Applied Sciences (Dec 2024)
Training Fully Convolutional Neural Networks for Lightweight, Non-Critical Instance Segmentation Applications
Abstract
Augmented reality applications involving human interaction with virtual objects often rely on segmentation-based hand detection techniques. Semantic segmentation can then be enhanced with instance-specific information to model complex interactions between objects, but extracting such information typically increases the computational load significantly. This study proposes a training strategy that enables conventional semantic segmentation networks to preserve some instance information during inference. This is accomplished by introducing pixel weight maps into the loss calculation, increasing the importance of boundary pixels between instances.

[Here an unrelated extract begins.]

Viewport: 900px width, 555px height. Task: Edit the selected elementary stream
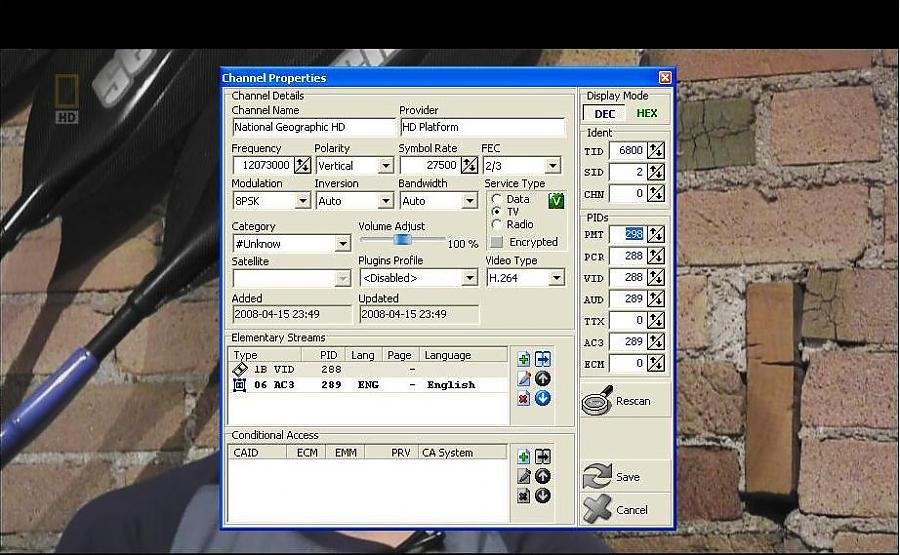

We compare two common fully convolutional network (FCN) architectures, U-Net and ResNet, and fine-tune the fittest to improve segmentation results. Although the resulting model does not reach state-of-the-art segmentation performance on the EgoHands dataset, it preserves some instance information with no computational overhead. As expected, degraded segmentations are a necessary trade-off to preserve boundaries when instances are close together. This strategy allows approximating instance segmentation in real-time using non-specialized hardware, obtaining a unique blob for an instance with an intersection over union greater than 50% in 79% of the instances in our test set. A simple FCN, typically used for semantic segmentation, has shown promising instance segmentation results by introducing per-pixel weight maps during training for light-weight applications.